Rackspace announced yesterday, as part of a general unveiling of its cloud strategy, a new partnership with Limelight Networks.

Under the new partnership, customers of Rackspace’s Cloud Files (formerly CloudFS) service — essentially, a competitor to Amazon S3 — will be able to choose to publish and deliver their files via Limelight’s CDN. Essentially, this will place Rackspace/Limelight in direct competition with Amazon’s forthcoming S3 CDN.

CDN delivery won’t cost Cloud Files customers any more than Rackspace’s normal bandwidth costs for Cloud Files. Currently, that’s $0.22/GB for the first 5 TB, scaling down to $0.15/GB for volumes above 50 TB. Amazon S3, by comparison, is $0.17/GB for the first 10 TB, down to $0.10/GB for volumes over 150 TB; we don’t yet know what its CDN upcharge, if any, will be. As another reference point, Internap resold via SoftLayer is $0.20/GB, so we can probably take that as a reasonable benchmark for the base entry cost of CDN services sold without any commit.

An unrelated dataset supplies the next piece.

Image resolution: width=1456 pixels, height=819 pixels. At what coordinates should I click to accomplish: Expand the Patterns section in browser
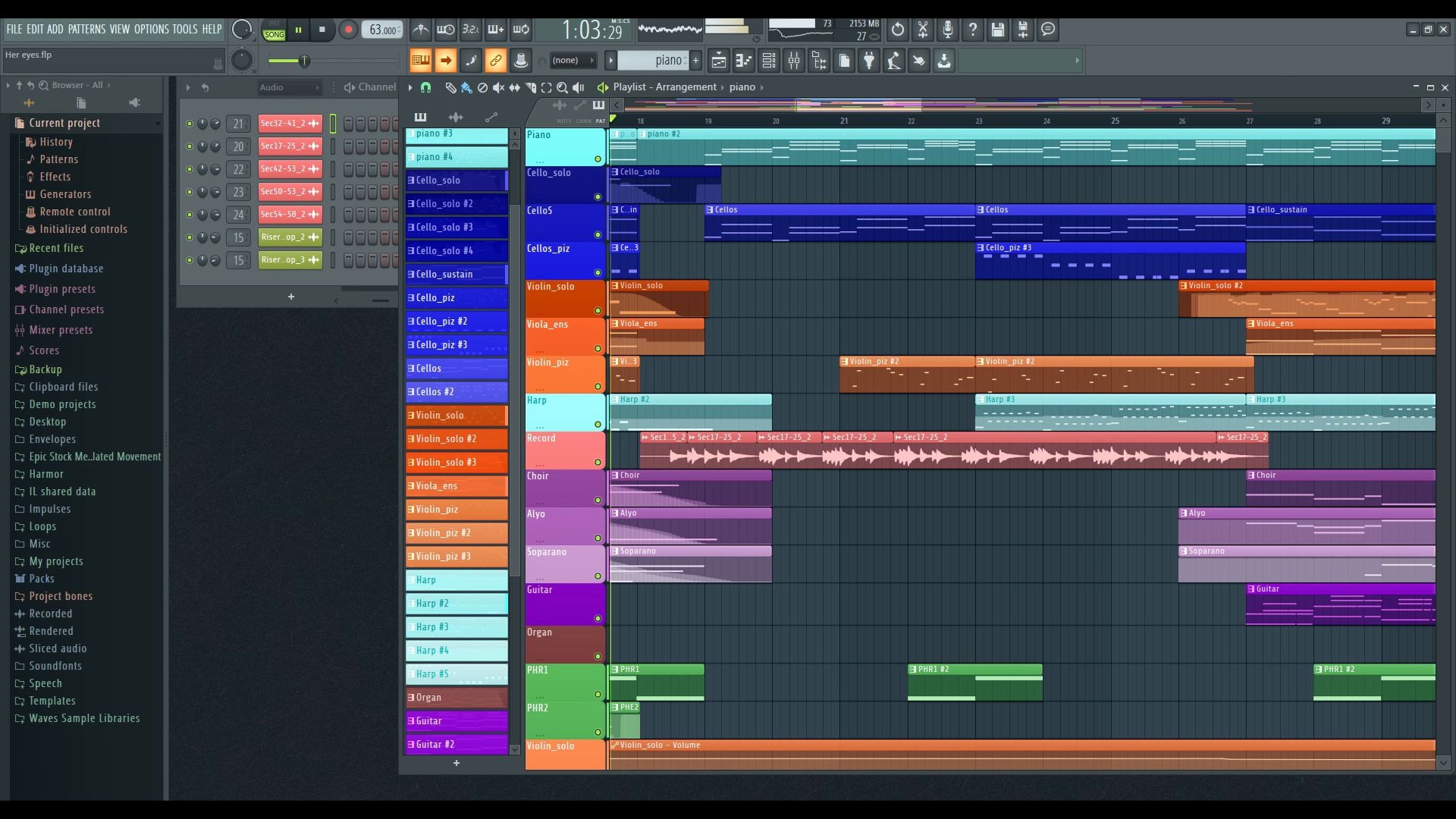58,159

It’s a reasonably safe bet that Limelight’s CDN is going to deliver better performance than Amazon’s S3 CDN, given its broader footprint and peering relationships, so the usual question of, “What’s the business value of performance?” will apply.

It’s a smart move on Rackspace’s part, and an easy way into a CDN upsell strategy for its regular base of hosting customers, too. And it’s a good way for Limelight to pre-emptively compete against the Amazon S3 CDN.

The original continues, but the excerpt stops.